TASK DETAILS: Please repeat, exactly and without pictures, the lines of the entries below that run from the one containing "The width and" through the one containing "Task: Select Thickness".

RECORDS SUPPLIED:

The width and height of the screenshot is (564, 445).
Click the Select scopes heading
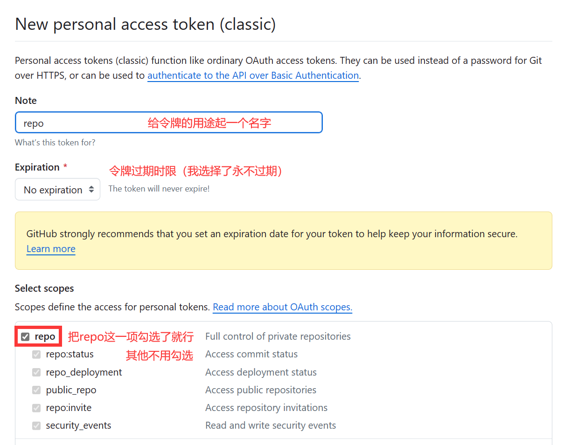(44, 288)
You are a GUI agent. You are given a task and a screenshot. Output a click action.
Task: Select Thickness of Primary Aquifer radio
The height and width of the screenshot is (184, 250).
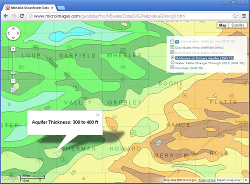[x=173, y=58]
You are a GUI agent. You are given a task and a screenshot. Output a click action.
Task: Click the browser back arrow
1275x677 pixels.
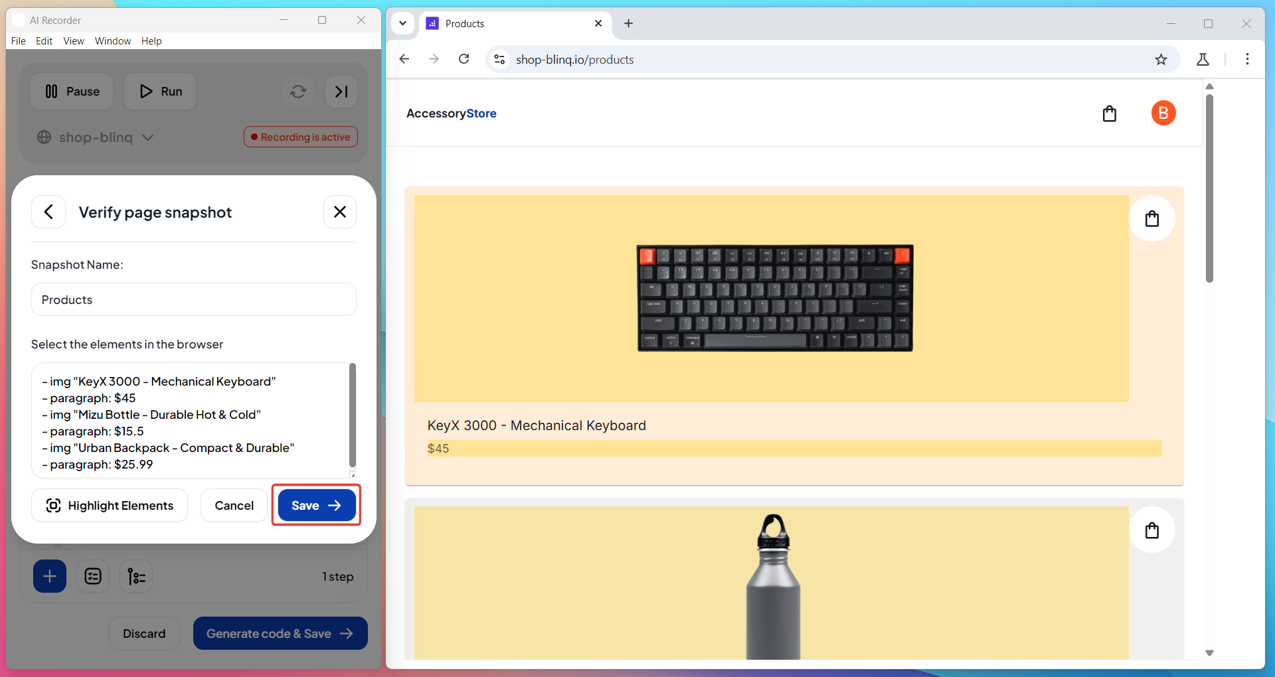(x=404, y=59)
...
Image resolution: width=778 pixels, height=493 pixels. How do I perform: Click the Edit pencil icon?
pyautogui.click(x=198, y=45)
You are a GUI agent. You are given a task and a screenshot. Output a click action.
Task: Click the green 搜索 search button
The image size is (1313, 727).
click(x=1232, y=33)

YOUR SOLUTION:
The width and height of the screenshot is (564, 445).
Click the Select scopes heading
(44, 288)
You are a GUI agent. You are given a task and a screenshot. Output a click action.
Task: Select Thickness of Primary Aquifer radio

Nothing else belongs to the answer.